Of course, not all principles of adaptive PM methodologies apply to laboratory assay development in the same way they might apply to software development. However, bioanalytical method developers can adopt some or many of the general principles of agile project management. As a first example, evaluation of method performance at each step of development allows for the communication of results to stakeholders and discussion about necessary changes. By waiting until the end of a highly structured method development process to assess key parameters, issues may indeed be discovered too late to avoid complete re-development.

Instead, adaptive approaches use multiple cycles of “design –> build –> test –> deploy” [2].

• Analyze/Design: A method developer can view a cycle as making a plan for adding an additional feature to the in-progress bioanalytical method, such as planning to add a target-binding antibody to the master mix of the assay based on results from the previous round of development testing
• Build: Create a new protocol that incorporates the planned change
• Test: Design and conduct an assay run that will elegantly test the impact of the method change
• Deploy: Communicate the impacts of the change to stakeholders and integrate the modifications into the updated method draft

Learning from Scrum methodology

As a second example, bioanalytical developers can benefit from certain principles of the (adaptive) methodology of Scrum [3]. At the beginning of each bundle of work, teams can review the highest priority end product requirements and ensure that they are being taken into consideration in the method design and testing. Brief “daily scrum” meetings allow the development team to coordinate and identify blocks to progress, whether it is a back-ordered reagent or a lack of resources. As the development team works to integrate features into the method (such as improving sensitivity or reducing matrix interference), regular client meetings are similar to “sprint reviews”, which are used to obtain customer feedback. Finally, the team can meet for retrospective meetings — “sprint retrospectives” in Scrum methodology — after each bundle of work to assess what is going well across the team, how the team worked through challenges, and how to improve processes and problem-solving for the future.
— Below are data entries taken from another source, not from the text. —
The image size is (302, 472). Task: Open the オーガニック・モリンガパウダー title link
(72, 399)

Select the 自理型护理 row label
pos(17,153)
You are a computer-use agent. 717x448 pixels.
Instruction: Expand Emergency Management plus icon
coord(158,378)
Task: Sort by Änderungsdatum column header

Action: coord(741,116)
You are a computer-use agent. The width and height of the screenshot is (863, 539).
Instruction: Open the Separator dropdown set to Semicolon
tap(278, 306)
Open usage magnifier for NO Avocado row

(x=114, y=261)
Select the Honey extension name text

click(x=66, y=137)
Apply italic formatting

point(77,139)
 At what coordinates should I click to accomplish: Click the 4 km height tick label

Importantly, the use of some of these concepts does not imply that a full Scrum methodology is being deployed by a team, but rather by becoming familiar with diverse PM principles, bioanalytical scientists and team leaders can develop structures that work for the specific needs of their teams.
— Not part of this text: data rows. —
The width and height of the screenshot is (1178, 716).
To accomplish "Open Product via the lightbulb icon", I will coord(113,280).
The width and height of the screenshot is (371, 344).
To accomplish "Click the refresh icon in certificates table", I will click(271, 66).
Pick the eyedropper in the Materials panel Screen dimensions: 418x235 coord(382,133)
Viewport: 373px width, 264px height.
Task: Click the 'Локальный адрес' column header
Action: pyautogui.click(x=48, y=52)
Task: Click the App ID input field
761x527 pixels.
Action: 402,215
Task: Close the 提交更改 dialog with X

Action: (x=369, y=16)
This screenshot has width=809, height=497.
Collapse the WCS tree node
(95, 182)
The hybrid approach: combining structure with flexibility

In practice, project management approaches often end up taking a hybrid approach, allowing the bioanalytical scientist to “combine the planning rigor of Waterfall with the flexibility of Agile” [4]. Structure is important in bioanalytical projects, including development work — monitoring timelines to ensure that methods are validated in time for analysis of critical samples, documenting data and rationale for decision-making, and preparing for handoffs between teams or phases to ensure a smooth project life cycle. Additionally, limitations on scope and budget are typically present in addition to the aforementioned timeline pressures and will necessarily constrain the extent of iteration and modification of requirements during method development. Waterfall principles/tools of contract modifications, change control and scope monitoring provide a backstop against large overruns in cost and schedule. Therefore, the benefits of viewing method development projects through an adaptive lens can be combined with traditional “waterfall” tools to create an excellent balance of the strengths and weaknesses of each approach.

Disclaimer: The opinions expressed are solely that of the authors and do not express the views or opinions of their employers, Bioanalysis Zone or Taylor & Francis Group.